## Kaynak metin parçası
Ürkek bir sokak köpeği gibi... (1)
Cerrah olan (‘Dokdok’) dedem anlatırmış galiba, ameliyat sırasında ‘ayağını yere doğru basmanın’ önemini. Doktorun ellerini daha iyi kullanabilmek, gücünü daha iyi dengeleyebilmesi için zahir, ‘ağırlık merkezini’ doğru seçmesi çok önemliymiş. Babam, Murat Dedem’in bu örneğini, bize insanın hayatında evinin ve ailesinin önemini anlatmak için kullanır.
Siyasetin en zor günlerinde, İsmet Paşa’nın sırtını nasıl ailesine dayadığını örnek verir mesela. Fransızlar ‘repos du guerrier’ derler, savaşçının gücünü toplayabilmesi için evinin önemini vurgularken.
Dedelerimde gördüm, babamda yaşadım, hayatın ağırlık merkezinin insanın evi / ailesi olması ne demek, bilirim.

## İşaret etme verisi satırları
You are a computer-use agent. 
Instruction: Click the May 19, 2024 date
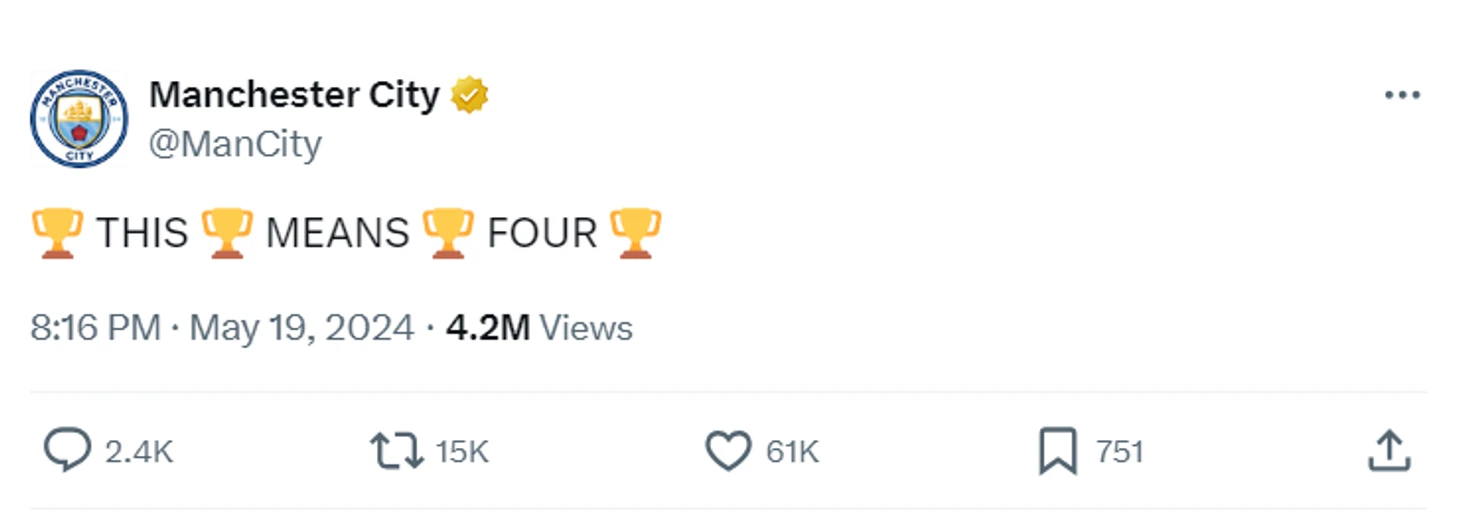[x=301, y=328]
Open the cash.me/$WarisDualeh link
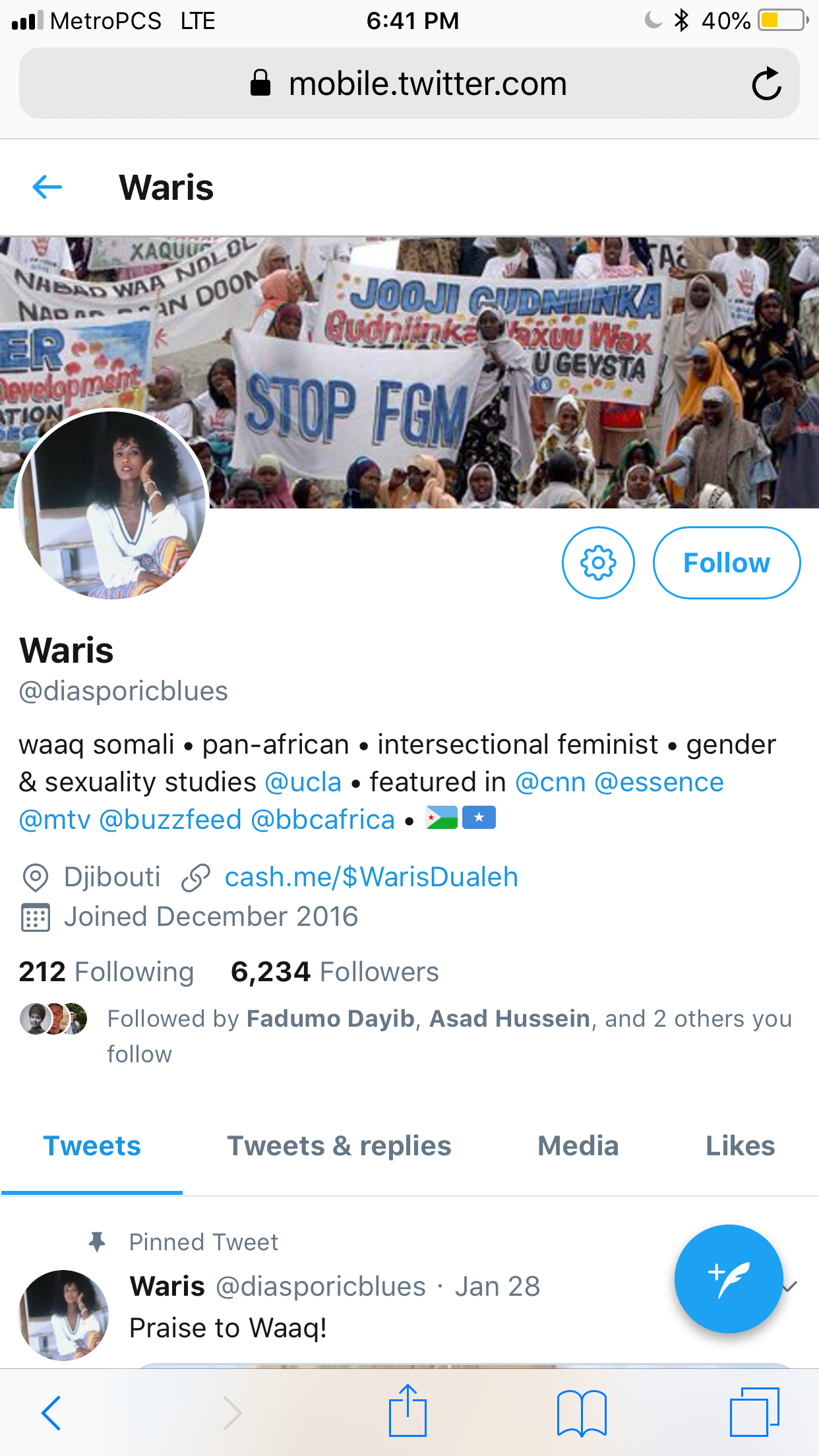The height and width of the screenshot is (1456, 819). [371, 877]
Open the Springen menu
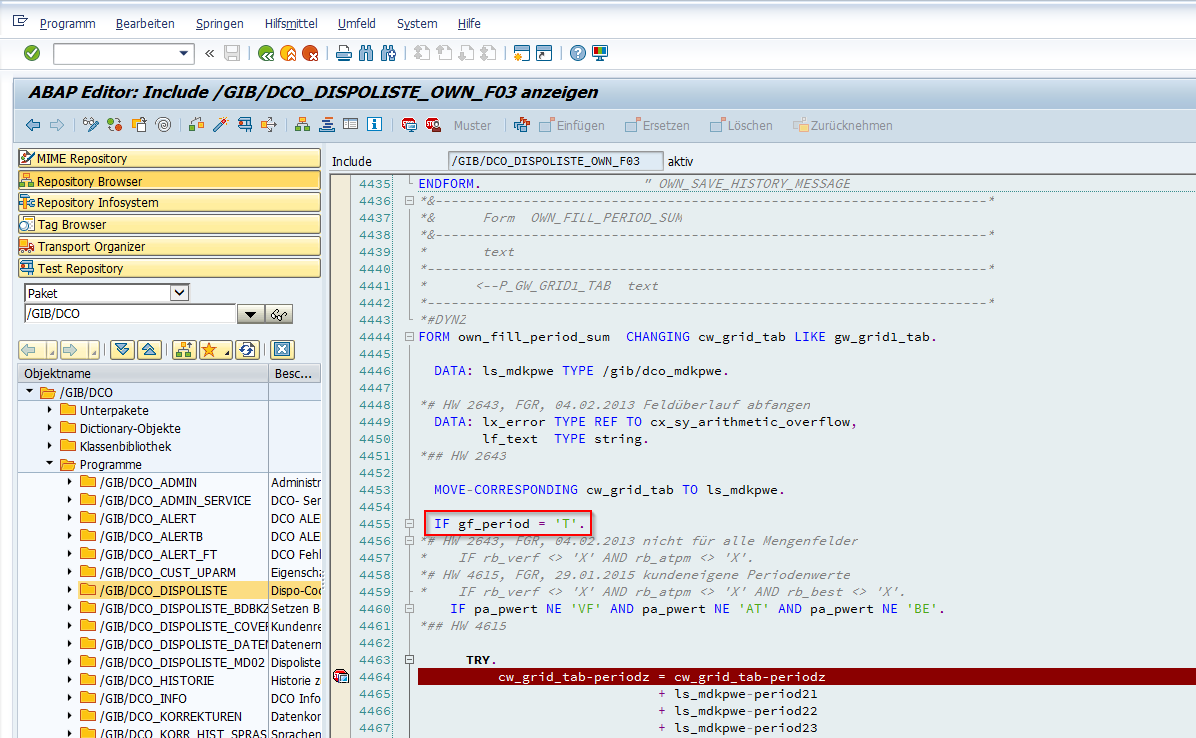 (x=219, y=23)
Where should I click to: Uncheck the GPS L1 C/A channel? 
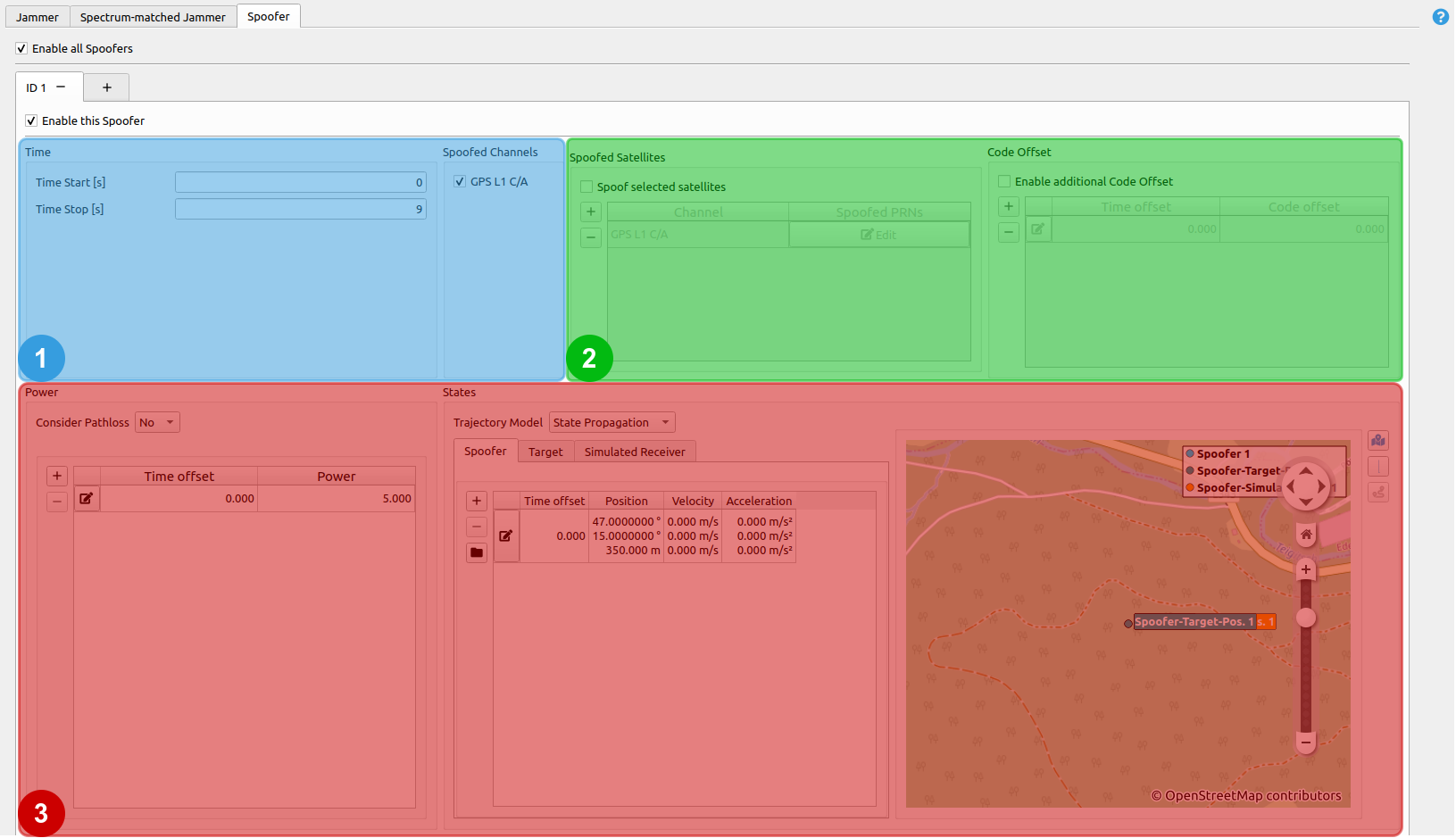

## Verilen görev 1
Kaynak metin parçasını iki cümleyle özetleyin.
## Verilen görev 2
Kaynak metin parçasında "Cerrah olan (‘Dokdok’)" sözlerinden "anlatmak için kullanır." sözlerine kadar uzanan bölümü aynen kopyalayın.

## Tam yanıt 1
Yazar, cerrah dedesine dayanan ve ameliyatta ağırlık merkezini doğru seçmenin önemini vurgulayan örneği babasının insan hayatında evin ve ailenin önemini anlatmak için kullandığını aktarır. Bunu dedelerinde gördüğünü ve babasında yaşadığını belirterek hayatın ağırlık merkezinin insanın evi ve ailesi olmasının ne demek olduğunu bildiğini söyler.

## Tam yanıt 2
Cerrah olan (‘Dokdok’) dedem anlatırmış galiba, ameliyat sırasında ‘ayağını yere doğru basmanın’ önemini. Doktorun ellerini daha iyi kullanabilmek, gücünü daha iyi dengeleyebilmesi için zahir, ‘ağırlık merkezini’ doğru seçmesi çok önemliymiş. Babam, Murat Dedem’in bu örneğini, bize insanın hayatında evinin ve ailesinin önemini anlatmak için kullanır.